Thursday, August 19, 2004

Ode To His Own Boss

Dear Editor;

Today (Feb. 23), the Post Star ran a piece on its publisher, James Marshall. In it, Ken Tingley notes his boss’ rise to power by revealing that Marshall was the son of a guy who owned a paper. In all fairness, his other qualifications include stuffing newspaper inserts, selling advertising and writing obituaries. When Marshall took over, the Post Star crushed its union to increase profits. Tingley refers to this time as “uncomfortable” and relates how the newspaper was dealing with a “legion of labor issues”. Wow, that’s really vital news that is in no way shameless revisionist self-promotion!
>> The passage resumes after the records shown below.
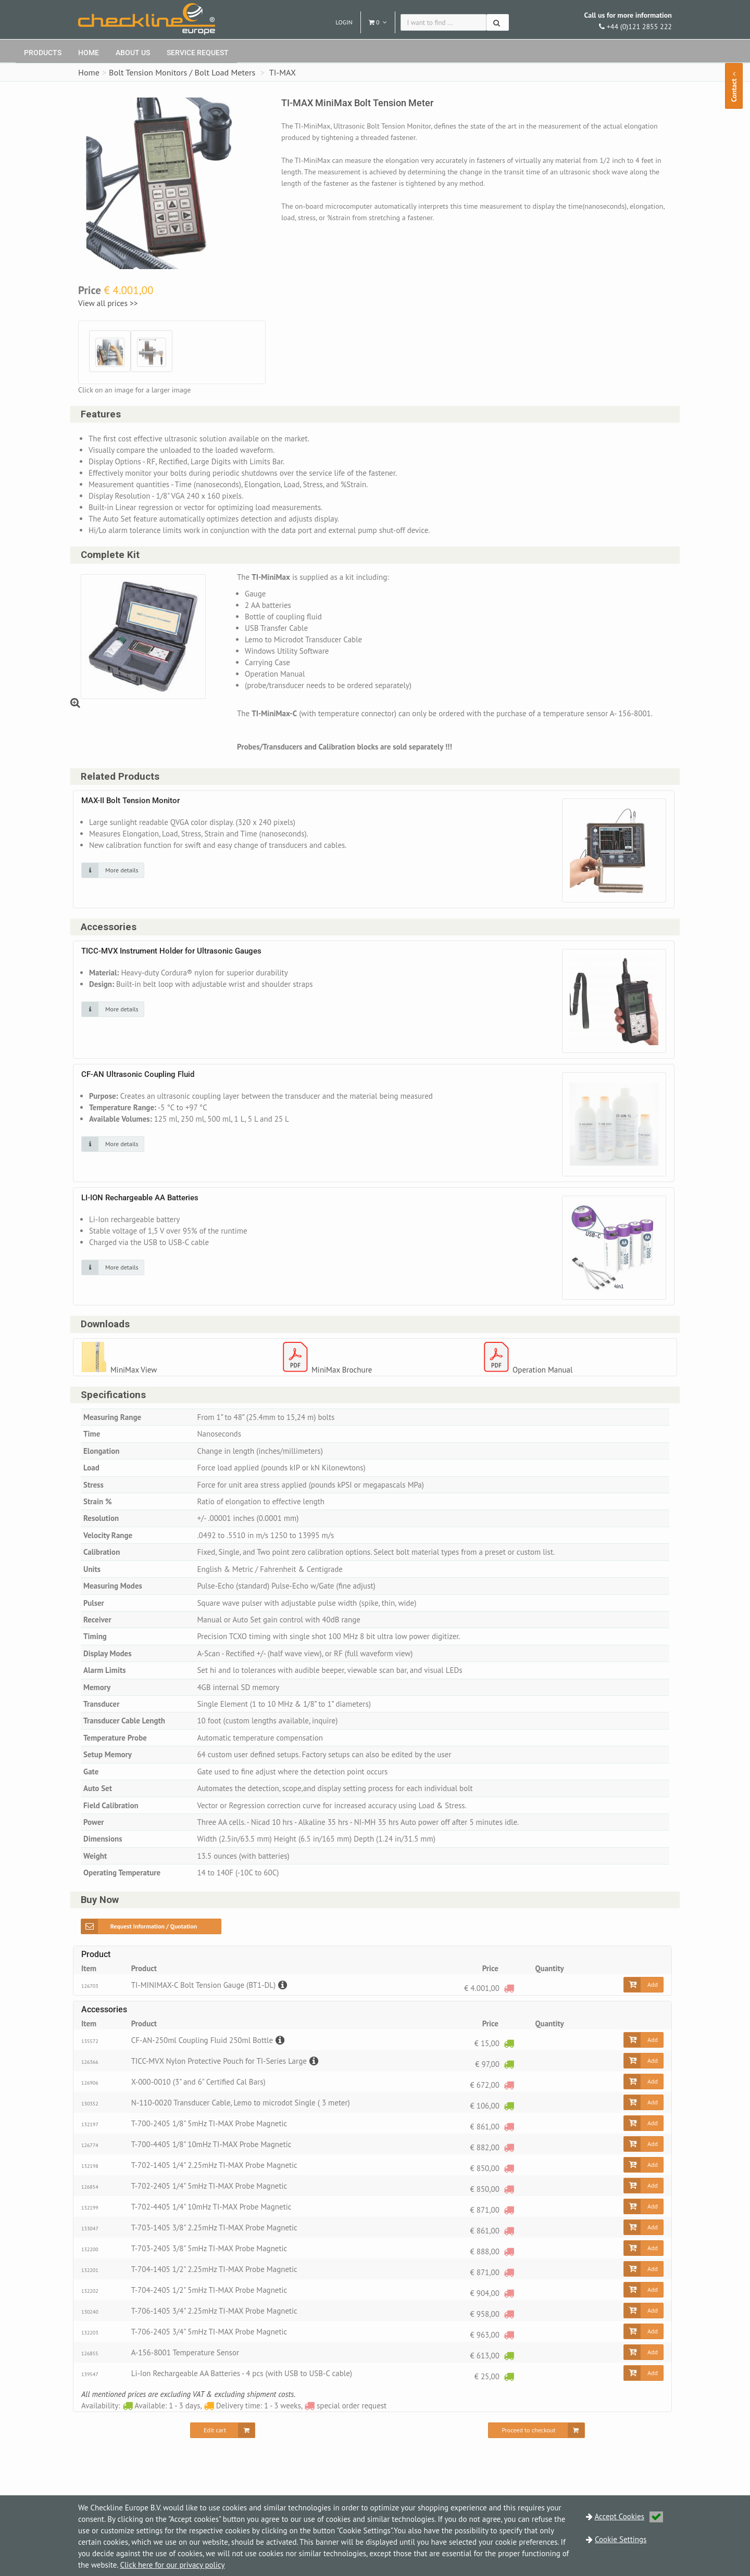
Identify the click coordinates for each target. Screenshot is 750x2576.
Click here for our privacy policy (172, 2565)
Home (88, 52)
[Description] (281, 1985)
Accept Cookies (629, 2516)
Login (344, 22)
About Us (133, 52)
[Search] (497, 22)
Thanks so much! Just what I’ve come to expect from the Post Star.

Back in reality, the centrist, corporate-sponsored democrats have all but selected their candidate, a white, male, ruling class, Ivy-league, frat boy (John Kerry). They want us to jump on board to defeat George W. Bush, the Republicans’ white, male, ruling class, Ivy-League, frat boy.

You would think the American public and the Post Star’s readership might be interested to know if they had any real choices in 2004 (instead of the usual “lesser of two evils” choice). You would think they might be interested in a candidate who wants to repeal NAFTA, shut down corporate loopholes, go after polluters, establish clean elections, get us all health care, repeal the Patriot Act, encourage job growth, fully fund education and end oil supremacy and the nuclear race, wouldn’t you?

Ralph Nader announced on Sunday that he will be making an independent run for president. His candidacy offers Americans a real choice. He is brilliant and straightforward and recognizes that the two major parties are self-serving and virtually identical. His announcement ensures that one candidate representing our best interests will be at the debates.

Is this newsworthy, an actual human being running for president? The Post Star gave “Ode to My Own Boss” 24 column inches and a full color picture on the front page of the local section. Ralph Nader’s announcement was less than three column inches in the Morning Briefing on Page A2. That’s setting your priorities straight, corporate media! If it was your job to make bad editorial decisions and ignore or bury any real news and show preference for fluffy little stories that are completely irrelevant to the bulk of your readership, I’d certainly have to give you 10 out of 10! Great work!

Matt Funiciello

Thursday, August 05, 2004

A Mercenary's Corpse is Worth a Thousand Words

Dear Editor,

A picture says a lot, especially when it is a picture of the charred, hanging body of an American mercenary. Almost 600 American soldiers and somewhere around 10,000 Iraqi civilians are dead (countless thousands of Iraqi military conscripts were also slaughtered but our government will never tell us how many). The Post Star hasn’t printed a single picture of a dead body in relation to this war in an entire year. Not one! You have been “sheltering” us from the awful truth. Why this sudden change of policy?

We are all adversely affected when we see a picture like this. Most of us care about living things and this evidence of what we are capable of doing in our darkest moments is truly awful. What humans have done throughout history in the name of freedom, defense, tyranny, religion, honor (or oil, as in this case) is truly awful. But, it’s not the picture that gives me pause. It’s the letters people wrote complaining that it was inappropriate, disturbing and tasteless. Nonsense. War photos should be on the front page of the paper every single day.

If unthinking people wish to cheer on wars of empire and glorify the murder of innocents and mercenaries alike, they should, at the very least, be forced to see the end result of their ignorance on a daily basis. Unlike the soldiers and civilians they have plunged into Hell with their complicity and cheerleading, the American newspaper reader can simply turn the page. Trying to bully your local paper into self-censorship is a supreme act of cowardice and is patently un-American.

Showing atrocities to those who would glorify them is a great way to end wars (as with Vietnam). In war, children get killed, atrocities are committed and life is arbitrarily ended, every single day. If you can’t accept seeing this in the paper, how can you accept the act of war itself? Many readers have chosen to “kill the messenger". Perhaps, it would be more productive to re-think their own complacency and ignorance and what it has wrought?

War happens because, we, the people, allow it. We are responsible for the man hanging from the bridge. We caused him to be there. Look at the picture. Own up to it. It is the truth and we should not be frightened by it, but learn from it.